Some of the key components of an ADD assessment include:
- Clinical interview assessing current symptoms, developmental history, family history, etc.
- Input from parents, teachers, spouses on observable symptoms
- Standardized behavior rating scales like Conners rating scales
- Cognitive testing to identify strengths and weaknesses
- Evaluation for other conditions that overlap with ADD
- Medical exam to rule out underlying physical causes
Imaging and genetic tests are not part of a routine diagnosis but may provide supporting information in uncertain cases. Clinicians look for evidence that inattention and/or hyperactivity symptoms began in childhood, are impairing in multiple settings, and are not better explained by another disorder.
ADD vs. ADHD
ADD was previously classified as a subtype of ADHD in the DSM-IV. The DSM-5, published in 2013, reclassified ADD as a presentation of ADHD. Under the current terminology there are three ADHD presentations:
- ADHD Predominantly Inattentive Presentation (ADD)
- ADHD Predominantly Hyperactive-Impulsive Presentation
- ADHD Combined Presentation
However, many clinicians and researchers continue to conceptualize the two as distinct disorders. Some key differences:
| ADD | ADHD | |
|---|---|---|
| Main symptoms | Inattention, disorganization, forgetfulness | Impulsivity, hyperactivity, restlessness |
| Common comorbidities | Anxiety, depression | Oppositional defiant disorder, conduct disorder |
| Response to stimulants | Lower | Higher |
| Natural history | Symptoms persist into adulthood | Symptoms tend to improve with age |
These differences suggest somewhat distinct underlying causes and developmental courses for what is currently classified as presentations of ADHD.
ADD Treatments
ADD is typically treated with a combination of medication and behavioral interventions tailored to the individual’s symptoms and impairments.
Medication
Stimulant medications like methylphenidate (Ritalin) and amphetamine-based stimulants (Adderall) are usually the first line pharmacological treatments. They boost dopamine and norepinephrine signaling. Non-stimulants like atomoxetine and guanfacine are also used, especially when stimulants cause adverse effects or are ineffective.
Psychotherapy
Common types of therapy include:
- Cognitive behavioral therapy (CBT) – Helps identify and modify negative thinking/behavior patterns
- Behavioral therapy – Uses strategies like rewards, consequences to shape behavior
- Family therapy – Improves family dynamics and parenting strategies
Therapy provides skills to help manage ADD symptoms and improve functioning. It is often used alongside medication.
School/Work Accommodations
Accommodations like extended time, quiet testing rooms, frequent breaks, organization coaching, etc. can support academic and professional success.
Lifestyle Changes
Sleep hygiene, exercise, stress management, and dietary changes like limiting sugar can complement other ADD treatments.

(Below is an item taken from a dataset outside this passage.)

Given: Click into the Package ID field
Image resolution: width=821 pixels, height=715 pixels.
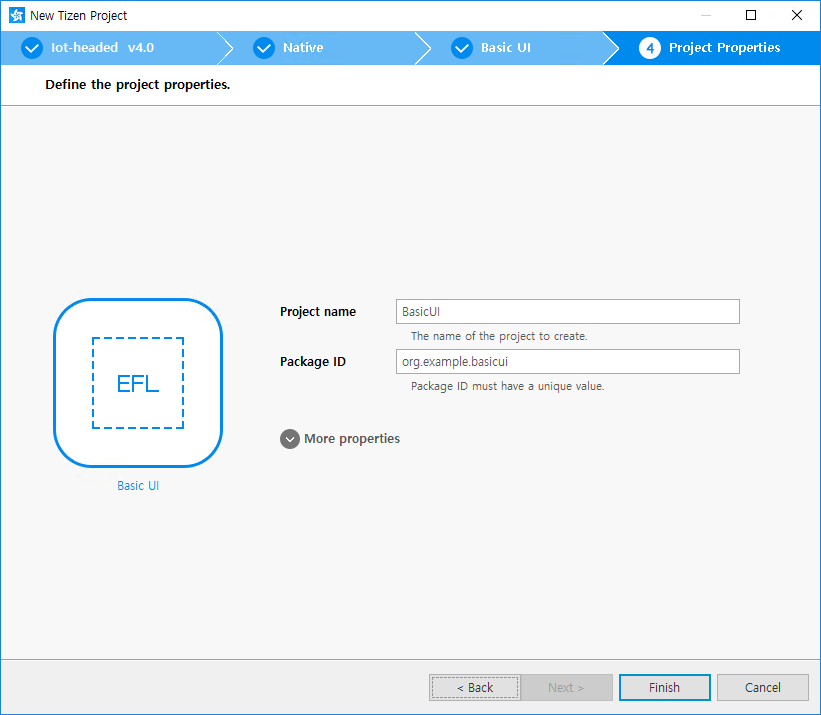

While ADD persists into adulthood, treatments along with development of compensatory strategies can help manage symptoms and enable those with the disorder to reach their full potential.
Conclusion
ADD is a neurodevelopmental disorder with a multifaceted neurological basis. Genetic vulnerabilities, atypical brain structure and functioning, and neurotransmitter imbalances interact with environmental influences to give rise to ADD’s hallmark symptoms of inattention, disorganization, and impulsivity. ADD seems to have some distinct characteristics and causal pathways compared to ADHD, though currently they are classified as presentations of ADHD in the DSM-5. A comprehensive diagnostic assessment along with individually tailored treatment incorporating medication, therapy, school accommodations, and lifestyle changes can help manage ADD symptoms. Further research clarifying the neurological underpinnings of ADD will enable improvements in diagnosis, treatment, and quality of life for affected individuals.